P.S. I don't NECESSARILY want a full solution/proof. But if you have the time and passion to do so, feel free! But hints/help/guidance is preferred.
+397 Let O be the origin of a 3D co-ordinate system with OA, OB and OC lying along the Ox, Oy and Oz axes respectively.
The equation of the ABC plane will be
\(\displaystyle \frac{x}{a}+\frac{y}{b}+\frac{z}{c}=1.\)
If h is the side length of the cube, then the co-ordinates of the point on the cube furthest from the origin will be
(h, h, h), and this point is to lie on the plane, in which case
\(\displaystyle \frac{h}{a}+\frac{h}{b}+\frac{h}{c}=1,\)
so
\(\displaystyle h\left\{\frac{1}{a}+\frac{1}{b}+\frac{1}{c}\right\}=1 \\ \displaystyle h = \frac{abc}{ab+bc+ca}.\)
+397 I'll take you through an alternative method, but leave you to fill in the detail.
Referring to the diagram given in the question, start by drawing a line through C and the point of contact of the cube with the plane, (call that point D), onto its point of intersection with the line AB. Call that point E.

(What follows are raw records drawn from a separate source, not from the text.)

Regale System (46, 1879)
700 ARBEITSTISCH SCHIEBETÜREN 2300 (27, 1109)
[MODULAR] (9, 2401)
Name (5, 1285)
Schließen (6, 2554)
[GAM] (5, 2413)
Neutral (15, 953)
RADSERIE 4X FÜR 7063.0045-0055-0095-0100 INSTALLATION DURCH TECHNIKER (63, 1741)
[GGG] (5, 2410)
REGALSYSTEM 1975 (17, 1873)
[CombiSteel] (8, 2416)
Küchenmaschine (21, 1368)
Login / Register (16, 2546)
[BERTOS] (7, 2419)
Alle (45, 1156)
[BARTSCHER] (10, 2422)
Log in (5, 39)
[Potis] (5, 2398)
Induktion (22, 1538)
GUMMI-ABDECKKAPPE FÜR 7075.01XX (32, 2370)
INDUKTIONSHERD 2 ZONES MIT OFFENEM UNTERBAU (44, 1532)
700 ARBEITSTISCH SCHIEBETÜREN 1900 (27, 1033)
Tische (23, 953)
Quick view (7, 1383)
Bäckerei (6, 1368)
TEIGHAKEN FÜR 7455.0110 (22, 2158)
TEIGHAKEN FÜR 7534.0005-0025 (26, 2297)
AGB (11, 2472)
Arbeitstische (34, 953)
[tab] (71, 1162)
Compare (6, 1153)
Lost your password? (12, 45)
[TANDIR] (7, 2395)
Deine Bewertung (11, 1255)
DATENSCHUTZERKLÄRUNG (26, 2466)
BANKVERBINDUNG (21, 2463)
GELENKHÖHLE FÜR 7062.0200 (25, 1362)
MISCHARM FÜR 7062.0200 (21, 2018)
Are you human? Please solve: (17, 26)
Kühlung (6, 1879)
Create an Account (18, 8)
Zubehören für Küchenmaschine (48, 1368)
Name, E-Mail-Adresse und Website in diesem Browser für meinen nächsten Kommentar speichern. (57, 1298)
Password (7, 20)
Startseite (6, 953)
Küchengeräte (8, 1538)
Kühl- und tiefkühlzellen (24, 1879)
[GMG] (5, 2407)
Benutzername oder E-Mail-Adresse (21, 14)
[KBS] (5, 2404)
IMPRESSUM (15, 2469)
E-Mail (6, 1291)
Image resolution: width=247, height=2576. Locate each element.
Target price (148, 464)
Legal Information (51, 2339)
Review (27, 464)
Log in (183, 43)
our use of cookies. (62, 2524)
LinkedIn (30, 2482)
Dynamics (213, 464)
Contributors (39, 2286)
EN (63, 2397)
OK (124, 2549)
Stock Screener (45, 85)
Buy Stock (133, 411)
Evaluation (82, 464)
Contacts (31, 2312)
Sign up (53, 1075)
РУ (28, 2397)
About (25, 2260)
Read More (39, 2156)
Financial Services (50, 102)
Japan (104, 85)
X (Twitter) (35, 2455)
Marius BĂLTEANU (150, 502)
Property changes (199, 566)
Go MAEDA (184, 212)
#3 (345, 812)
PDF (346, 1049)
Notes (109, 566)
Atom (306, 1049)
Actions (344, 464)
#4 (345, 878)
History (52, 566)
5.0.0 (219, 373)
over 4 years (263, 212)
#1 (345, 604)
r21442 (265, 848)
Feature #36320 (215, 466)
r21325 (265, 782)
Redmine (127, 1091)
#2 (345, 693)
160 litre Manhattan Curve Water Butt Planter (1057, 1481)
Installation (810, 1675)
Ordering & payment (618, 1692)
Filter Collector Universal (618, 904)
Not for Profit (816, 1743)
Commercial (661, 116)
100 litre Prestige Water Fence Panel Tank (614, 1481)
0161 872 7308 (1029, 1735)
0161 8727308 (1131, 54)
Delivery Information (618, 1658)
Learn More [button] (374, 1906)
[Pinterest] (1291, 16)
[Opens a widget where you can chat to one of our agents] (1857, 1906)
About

Draw a diagonal across the top face of the cube from OC to the point of contact with the plane. Call the point on OC, F.
You now have two (vertical) similar triangles, COE and within that the smaller CFD.
Let the side length of the cube be h and let k be the length of OE
You should then be able to use the similar triangles to show that
\(\displaystyle h = \frac{ck}{(c\sqrt{2}+k)}.\)
Moving on to the base triangle AOB, the angles AOE and BOE are both equal to 45 deg making it easy to write down the areas of the triangles AOE and BOE. (Area AOE = aksin(45)/2.)
Now say area AOB = area AOE + area BOE and you should be able to show that \(\displaystyle k= \frac{ab\sqrt2}{(a+b)}.\)
Finally, substitute that into the expression for h and tidy up.
Thank you so much for this answer and all the hard work you put into it!! It was life changing for me. I have been stuck on this problem for days and days. I have completed my work now and the weight has been lifted off my shoulders...THANKS AGAIN!!!
-Original poster :)